US highlights Vietnam’s rights abuses

Vietnamese police nd their proxies are accused of arbitrary arrest and systematic abuse of detainees. File photo courtesy AFP.

The United States has painted a grim picture of human rights in Vietnam, highlighting the authorities’ use of arbitrary arrest, police violence and denial of fair trials.

In its annual human rights report, the State Department noted that the National Assembly had delayed the implementation of several new laws – including a new penal code, criminal procedure and law on custody and temporary detention.

It said that 94 political prisoners were serving prison sentences, or being held in detention, at the end of 2016, and that 12 activists had been sentenced during the year for peacefully exercising internationally recognised human rights.

By contrast, only two activists had been sentenced the previous year.
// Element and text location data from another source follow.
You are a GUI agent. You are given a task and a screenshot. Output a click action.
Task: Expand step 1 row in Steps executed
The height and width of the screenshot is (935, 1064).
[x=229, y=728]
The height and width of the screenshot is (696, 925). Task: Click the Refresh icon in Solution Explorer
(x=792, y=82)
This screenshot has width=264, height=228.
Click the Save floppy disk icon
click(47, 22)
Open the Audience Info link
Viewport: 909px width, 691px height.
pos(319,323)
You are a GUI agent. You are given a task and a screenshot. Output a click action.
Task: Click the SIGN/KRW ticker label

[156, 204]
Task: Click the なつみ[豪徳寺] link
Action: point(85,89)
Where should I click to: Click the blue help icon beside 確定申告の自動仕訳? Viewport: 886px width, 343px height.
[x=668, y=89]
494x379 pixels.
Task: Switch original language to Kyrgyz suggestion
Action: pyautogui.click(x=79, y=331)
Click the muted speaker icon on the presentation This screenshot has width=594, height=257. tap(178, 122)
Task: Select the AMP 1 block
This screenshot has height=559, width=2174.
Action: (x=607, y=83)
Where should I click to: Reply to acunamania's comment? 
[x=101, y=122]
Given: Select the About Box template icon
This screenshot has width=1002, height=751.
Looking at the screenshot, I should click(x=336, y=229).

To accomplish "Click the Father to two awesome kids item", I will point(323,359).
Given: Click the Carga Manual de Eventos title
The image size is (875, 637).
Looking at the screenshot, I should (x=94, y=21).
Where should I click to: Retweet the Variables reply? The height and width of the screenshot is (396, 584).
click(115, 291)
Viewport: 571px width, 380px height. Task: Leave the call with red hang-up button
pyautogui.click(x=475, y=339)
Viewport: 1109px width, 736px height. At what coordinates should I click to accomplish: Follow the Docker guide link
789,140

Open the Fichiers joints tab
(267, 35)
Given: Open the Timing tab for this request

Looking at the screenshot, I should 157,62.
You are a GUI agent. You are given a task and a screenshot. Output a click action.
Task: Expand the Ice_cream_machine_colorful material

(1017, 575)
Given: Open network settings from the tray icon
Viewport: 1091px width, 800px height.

Observers have noted that the period of relative restraint coincided with the latter stage of negotiations for the Trans-Pacific Partnership, when Vietnam was under pressure from the US to improve its record.

“The most significant human rights problems in the country were severe government restrictions of citizens’ political rights, particularly their right to change their government through free and fair elections; limits on citizens’ civil liberties, including freedom of assembly, association, and expression; and inadequate protection of citizens’ due process rights, including protection against arbitrary detention,” said the report.

The United States raised concern about the suppression of rights and freedoms during visits last year by President Obama and the then Secretary of State, John Kerry.

However, analysts noted that Washington no longer appeared to be linking progress in human rights to improved economic and strategic ties between the two countries.

President Obama’s decision in May to lift what remained of the arms embargo on Vietnam made clear where US priorities now lay.

President Trump’s subsequent scrapping of the TPP, which had required the acceptance of free trade unions in Vietnam, has further eroded US leverage on human rights.

The new administration’s apparent lack of interest in the promotion of rights and democratic freedoms overseas means that the Vietnamese authorities are unlikely to feel undue pressure from the State Department’s latest catalogue of its abuses.